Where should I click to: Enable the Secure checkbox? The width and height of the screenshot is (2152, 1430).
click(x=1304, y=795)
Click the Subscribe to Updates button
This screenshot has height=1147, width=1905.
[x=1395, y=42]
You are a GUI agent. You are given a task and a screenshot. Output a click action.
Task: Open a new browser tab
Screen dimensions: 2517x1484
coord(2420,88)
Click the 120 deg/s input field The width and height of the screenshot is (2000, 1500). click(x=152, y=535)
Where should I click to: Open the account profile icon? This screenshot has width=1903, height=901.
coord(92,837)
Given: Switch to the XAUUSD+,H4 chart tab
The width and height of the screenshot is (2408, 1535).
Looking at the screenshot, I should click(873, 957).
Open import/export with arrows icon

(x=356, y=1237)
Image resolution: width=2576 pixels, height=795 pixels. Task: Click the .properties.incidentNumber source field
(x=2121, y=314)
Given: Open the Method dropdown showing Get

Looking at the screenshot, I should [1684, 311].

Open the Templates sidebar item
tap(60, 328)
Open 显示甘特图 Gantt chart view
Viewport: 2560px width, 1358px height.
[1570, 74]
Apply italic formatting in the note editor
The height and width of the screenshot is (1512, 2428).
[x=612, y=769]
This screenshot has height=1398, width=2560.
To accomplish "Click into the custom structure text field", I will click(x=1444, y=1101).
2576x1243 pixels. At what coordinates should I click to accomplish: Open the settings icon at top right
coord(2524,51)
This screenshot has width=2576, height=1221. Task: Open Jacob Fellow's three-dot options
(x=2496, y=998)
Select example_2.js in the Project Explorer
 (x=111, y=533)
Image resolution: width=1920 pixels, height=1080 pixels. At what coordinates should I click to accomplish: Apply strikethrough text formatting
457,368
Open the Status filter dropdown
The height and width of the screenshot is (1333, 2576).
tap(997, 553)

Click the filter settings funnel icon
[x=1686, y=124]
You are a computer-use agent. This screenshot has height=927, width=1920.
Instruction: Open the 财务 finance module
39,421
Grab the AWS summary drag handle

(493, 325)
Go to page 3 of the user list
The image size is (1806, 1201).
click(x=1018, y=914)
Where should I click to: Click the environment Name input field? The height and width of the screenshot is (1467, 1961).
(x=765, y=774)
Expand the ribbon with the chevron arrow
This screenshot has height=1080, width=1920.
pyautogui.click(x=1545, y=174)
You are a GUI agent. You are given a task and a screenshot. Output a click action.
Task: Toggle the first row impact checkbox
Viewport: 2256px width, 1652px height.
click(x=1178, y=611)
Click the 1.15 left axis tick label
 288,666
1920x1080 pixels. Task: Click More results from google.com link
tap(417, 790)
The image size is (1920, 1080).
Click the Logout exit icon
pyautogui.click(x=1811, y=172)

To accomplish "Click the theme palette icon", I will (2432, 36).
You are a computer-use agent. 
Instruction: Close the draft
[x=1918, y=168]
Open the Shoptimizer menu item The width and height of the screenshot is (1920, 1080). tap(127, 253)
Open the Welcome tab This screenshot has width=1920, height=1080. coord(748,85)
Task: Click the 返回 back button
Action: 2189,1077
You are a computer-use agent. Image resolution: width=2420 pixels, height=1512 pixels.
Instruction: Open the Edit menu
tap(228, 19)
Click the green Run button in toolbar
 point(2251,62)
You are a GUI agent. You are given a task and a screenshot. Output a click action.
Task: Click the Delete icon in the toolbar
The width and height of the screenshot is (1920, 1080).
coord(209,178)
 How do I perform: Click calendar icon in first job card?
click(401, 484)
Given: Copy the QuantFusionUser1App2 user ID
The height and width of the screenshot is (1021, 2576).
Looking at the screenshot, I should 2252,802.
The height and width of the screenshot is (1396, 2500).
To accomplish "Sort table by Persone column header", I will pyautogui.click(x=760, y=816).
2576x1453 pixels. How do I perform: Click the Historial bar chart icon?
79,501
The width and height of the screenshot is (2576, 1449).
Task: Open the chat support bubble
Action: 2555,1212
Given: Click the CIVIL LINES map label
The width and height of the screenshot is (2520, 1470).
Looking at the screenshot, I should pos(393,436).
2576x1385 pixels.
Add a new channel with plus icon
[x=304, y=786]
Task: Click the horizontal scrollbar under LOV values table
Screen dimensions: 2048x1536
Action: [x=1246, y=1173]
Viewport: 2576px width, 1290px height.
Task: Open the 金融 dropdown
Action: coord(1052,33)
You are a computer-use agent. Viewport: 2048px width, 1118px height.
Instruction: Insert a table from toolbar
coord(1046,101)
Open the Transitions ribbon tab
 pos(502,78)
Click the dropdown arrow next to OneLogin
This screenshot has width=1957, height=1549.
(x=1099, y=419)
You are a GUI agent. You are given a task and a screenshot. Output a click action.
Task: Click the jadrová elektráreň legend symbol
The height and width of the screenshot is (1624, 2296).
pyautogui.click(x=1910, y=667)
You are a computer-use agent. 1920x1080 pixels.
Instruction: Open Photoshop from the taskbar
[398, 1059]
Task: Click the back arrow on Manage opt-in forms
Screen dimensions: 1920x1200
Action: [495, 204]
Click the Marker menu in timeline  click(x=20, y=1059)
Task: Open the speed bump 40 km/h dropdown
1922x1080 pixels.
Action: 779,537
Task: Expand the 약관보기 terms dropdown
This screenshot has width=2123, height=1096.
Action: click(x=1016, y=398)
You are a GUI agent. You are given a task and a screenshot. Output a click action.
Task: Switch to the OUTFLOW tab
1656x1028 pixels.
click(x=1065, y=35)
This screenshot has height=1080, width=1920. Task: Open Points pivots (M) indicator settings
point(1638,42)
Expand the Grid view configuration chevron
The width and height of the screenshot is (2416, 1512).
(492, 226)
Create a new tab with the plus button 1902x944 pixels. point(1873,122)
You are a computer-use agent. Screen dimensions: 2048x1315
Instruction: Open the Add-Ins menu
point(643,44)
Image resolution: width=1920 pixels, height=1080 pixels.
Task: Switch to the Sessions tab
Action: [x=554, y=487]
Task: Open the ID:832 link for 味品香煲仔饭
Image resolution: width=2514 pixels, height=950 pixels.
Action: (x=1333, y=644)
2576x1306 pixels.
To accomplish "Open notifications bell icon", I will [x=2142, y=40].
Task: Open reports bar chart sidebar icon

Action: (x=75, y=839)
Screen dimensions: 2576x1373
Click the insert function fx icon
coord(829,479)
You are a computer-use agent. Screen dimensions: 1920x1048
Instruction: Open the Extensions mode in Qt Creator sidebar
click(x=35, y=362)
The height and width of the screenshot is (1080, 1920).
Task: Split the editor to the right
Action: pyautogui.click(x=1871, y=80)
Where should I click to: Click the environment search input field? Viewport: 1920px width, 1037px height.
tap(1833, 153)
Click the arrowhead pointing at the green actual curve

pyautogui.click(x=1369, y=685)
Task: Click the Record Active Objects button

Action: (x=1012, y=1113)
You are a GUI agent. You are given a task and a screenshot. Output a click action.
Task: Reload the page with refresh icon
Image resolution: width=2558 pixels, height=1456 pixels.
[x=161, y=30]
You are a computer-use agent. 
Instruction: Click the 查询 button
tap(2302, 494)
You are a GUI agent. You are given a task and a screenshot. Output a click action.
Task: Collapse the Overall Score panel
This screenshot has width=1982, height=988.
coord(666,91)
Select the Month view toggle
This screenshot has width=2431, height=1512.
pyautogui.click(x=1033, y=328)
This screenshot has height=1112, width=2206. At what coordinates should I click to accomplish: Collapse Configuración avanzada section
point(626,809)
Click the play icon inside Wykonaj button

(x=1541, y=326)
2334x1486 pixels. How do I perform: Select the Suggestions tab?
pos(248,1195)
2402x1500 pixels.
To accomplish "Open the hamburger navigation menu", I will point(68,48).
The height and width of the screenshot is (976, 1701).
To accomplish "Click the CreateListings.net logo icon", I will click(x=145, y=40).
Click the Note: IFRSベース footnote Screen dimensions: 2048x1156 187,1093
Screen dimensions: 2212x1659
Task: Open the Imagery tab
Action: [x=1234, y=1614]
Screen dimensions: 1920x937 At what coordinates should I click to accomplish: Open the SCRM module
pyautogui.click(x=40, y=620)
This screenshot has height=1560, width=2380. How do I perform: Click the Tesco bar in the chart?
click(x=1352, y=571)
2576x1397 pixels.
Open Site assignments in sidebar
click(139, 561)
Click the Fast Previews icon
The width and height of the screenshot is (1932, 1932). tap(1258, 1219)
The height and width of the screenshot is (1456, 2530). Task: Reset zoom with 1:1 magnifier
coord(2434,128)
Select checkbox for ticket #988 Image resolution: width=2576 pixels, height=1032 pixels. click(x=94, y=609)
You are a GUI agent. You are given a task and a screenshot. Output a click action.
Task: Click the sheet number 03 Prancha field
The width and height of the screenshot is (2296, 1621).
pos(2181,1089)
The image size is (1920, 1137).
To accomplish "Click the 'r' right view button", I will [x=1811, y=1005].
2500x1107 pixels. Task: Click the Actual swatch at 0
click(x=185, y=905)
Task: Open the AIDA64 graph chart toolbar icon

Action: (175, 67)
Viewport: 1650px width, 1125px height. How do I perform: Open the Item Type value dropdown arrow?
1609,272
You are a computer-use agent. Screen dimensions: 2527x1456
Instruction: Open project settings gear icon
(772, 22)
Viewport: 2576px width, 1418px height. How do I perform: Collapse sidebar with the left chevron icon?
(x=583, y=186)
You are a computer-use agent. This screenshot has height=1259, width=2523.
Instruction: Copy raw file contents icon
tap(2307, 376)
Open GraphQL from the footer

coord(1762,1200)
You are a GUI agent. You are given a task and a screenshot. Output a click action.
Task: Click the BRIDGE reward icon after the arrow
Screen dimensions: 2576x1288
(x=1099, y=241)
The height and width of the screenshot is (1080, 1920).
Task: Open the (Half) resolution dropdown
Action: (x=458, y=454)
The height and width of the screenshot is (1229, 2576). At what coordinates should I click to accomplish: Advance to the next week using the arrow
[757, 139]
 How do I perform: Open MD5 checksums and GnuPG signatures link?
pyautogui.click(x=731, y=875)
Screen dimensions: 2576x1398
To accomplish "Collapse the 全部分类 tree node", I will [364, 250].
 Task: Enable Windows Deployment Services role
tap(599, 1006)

- What this task involves:
Pull every line containing "will" out of the material and copy it.

- Result of this exercise:
To accomplish "Click into the custom structure text field", I will click(x=1444, y=1101).
To accomplish "Click the theme palette icon", I will (2432, 36).
To accomplish "Sort table by Persone column header", I will pyautogui.click(x=760, y=816).
To accomplish "Open notifications bell icon", I will [x=2142, y=40].
To accomplish "Open the hamburger navigation menu", I will point(68,48).
To accomplish "Click the CreateListings.net logo icon", I will click(x=145, y=40).
To accomplish "Click the 'r' right view button", I will [x=1811, y=1005].
To accomplish "Collapse the 全部分类 tree node", I will [364, 250].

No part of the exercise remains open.